The expected response is a copy of every line in the entries below that includes the word "Select".

══ DATA FOR THE TASK ══

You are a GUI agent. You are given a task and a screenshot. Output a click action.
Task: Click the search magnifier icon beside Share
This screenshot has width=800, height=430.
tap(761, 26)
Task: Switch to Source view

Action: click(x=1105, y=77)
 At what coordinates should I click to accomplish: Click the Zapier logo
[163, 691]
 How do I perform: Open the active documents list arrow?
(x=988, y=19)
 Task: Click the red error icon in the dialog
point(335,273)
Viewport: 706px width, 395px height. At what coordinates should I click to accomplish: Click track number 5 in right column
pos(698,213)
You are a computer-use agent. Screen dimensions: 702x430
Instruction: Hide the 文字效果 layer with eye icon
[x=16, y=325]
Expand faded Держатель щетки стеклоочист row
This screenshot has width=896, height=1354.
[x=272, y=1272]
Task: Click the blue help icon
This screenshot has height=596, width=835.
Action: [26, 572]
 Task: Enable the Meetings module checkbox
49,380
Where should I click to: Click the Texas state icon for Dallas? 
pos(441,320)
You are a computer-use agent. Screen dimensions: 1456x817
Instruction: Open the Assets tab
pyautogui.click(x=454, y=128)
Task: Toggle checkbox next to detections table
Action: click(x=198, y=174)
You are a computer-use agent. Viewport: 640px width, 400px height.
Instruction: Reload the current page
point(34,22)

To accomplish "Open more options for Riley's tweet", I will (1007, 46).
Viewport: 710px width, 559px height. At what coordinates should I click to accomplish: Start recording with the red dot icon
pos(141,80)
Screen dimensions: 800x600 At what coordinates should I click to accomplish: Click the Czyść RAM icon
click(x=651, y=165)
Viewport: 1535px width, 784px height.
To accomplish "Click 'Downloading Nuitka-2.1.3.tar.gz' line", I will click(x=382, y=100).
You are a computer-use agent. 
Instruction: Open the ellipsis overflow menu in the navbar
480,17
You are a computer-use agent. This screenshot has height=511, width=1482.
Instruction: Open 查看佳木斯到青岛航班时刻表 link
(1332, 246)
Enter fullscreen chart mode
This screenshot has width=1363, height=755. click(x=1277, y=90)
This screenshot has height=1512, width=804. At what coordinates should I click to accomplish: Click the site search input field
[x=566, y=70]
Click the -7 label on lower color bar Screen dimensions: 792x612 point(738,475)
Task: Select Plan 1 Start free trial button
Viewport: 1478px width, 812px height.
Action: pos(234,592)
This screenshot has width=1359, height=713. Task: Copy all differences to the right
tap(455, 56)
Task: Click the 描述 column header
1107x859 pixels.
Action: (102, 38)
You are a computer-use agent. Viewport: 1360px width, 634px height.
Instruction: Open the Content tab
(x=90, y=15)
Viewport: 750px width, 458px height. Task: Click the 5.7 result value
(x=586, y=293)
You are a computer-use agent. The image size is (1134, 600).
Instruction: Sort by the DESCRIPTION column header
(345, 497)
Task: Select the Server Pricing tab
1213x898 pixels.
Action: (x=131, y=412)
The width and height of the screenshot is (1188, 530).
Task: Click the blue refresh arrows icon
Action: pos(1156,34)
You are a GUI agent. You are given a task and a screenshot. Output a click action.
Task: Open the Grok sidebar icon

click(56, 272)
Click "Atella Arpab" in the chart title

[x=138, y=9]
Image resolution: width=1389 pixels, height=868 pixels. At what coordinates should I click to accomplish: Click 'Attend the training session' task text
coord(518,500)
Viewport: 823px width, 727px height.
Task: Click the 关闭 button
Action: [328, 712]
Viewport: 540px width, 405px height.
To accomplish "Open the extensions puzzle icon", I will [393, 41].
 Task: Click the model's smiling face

═══

TASK RESULT >>
Task: Select Plan 1 Start free trial button
Task: Select the Server Pricing tab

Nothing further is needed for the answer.